Quoted passage

The Decline of Restaurants: An Anecdotal Observation

[Note to self: add this to the Quantitative Philosophy Index when it posts]

Remember those times when eating at restaurants was fun? I had attributed this to a combination of not having to eat mom’s boiled vegetables and not possessing any financial knowledge of a restaurant’s expense. Childhood, in essence, was the best time to eat out at restaurants.

But now, it’s usually disappointing. And there are so many more dining options out there than what was available to me as a kid! There has to be more to it.

So I sat down and compiled an arbitrary list. Here goes:

Given that the experience quality is defined by 5 operators:

  1. (A) Base cost of restaurant food
  2. (B) How much I’m expected to tip
  3. (C) How good I am at cooking
  4. (D) Novelty of eating at a restaurant
  5. (E) Perceived quality of restaurant food

Then:

D+E-(A+B+C) = Quality of the experience.

As these are mostly relative measures, attempts at quantification prove difficult. This approach also fails to represent why restaurants were fun before but suck now. No – a timeline representation is needed for this one:

Now I’ll point out some observations having thought back through this timeline:

  • The novelty of eating at a restaurant started high as a child, then declined as an adult as I could make the personal choice any time I wanted. This trend continued until COVID lockdowns, when the option was taken away, peaking after places began to reopen, following a drop to prior levels.

Aim of the exercise
Return the part of the restaurant post from "But now, it’s" up to and including "more to it." word for word.

Data to examine
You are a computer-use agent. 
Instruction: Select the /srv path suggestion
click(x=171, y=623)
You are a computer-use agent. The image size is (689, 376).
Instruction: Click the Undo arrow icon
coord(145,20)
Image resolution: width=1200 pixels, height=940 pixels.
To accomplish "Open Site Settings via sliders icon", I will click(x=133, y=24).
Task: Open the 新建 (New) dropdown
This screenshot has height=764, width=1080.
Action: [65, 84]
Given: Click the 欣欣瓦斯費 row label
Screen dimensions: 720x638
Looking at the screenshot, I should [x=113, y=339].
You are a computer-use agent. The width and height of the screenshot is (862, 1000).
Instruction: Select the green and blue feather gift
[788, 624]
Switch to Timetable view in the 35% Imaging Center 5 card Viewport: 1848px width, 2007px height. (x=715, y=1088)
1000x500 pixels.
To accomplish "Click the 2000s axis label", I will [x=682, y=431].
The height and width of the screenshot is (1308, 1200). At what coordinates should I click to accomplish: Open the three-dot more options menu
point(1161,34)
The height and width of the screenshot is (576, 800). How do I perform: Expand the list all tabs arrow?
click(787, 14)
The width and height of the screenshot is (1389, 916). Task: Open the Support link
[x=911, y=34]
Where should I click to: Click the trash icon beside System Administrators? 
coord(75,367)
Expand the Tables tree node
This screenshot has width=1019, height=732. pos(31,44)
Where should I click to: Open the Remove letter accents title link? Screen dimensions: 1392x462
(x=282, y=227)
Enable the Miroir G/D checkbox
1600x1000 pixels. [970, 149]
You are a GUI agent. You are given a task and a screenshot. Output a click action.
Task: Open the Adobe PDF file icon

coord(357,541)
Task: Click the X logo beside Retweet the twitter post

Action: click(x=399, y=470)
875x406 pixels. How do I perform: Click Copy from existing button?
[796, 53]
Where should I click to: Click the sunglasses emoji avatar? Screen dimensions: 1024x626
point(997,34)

Exercise result
But now, it’s usually disappointing. And there are so many more dining options out there than what was available to me as a kid! There has to be more to it.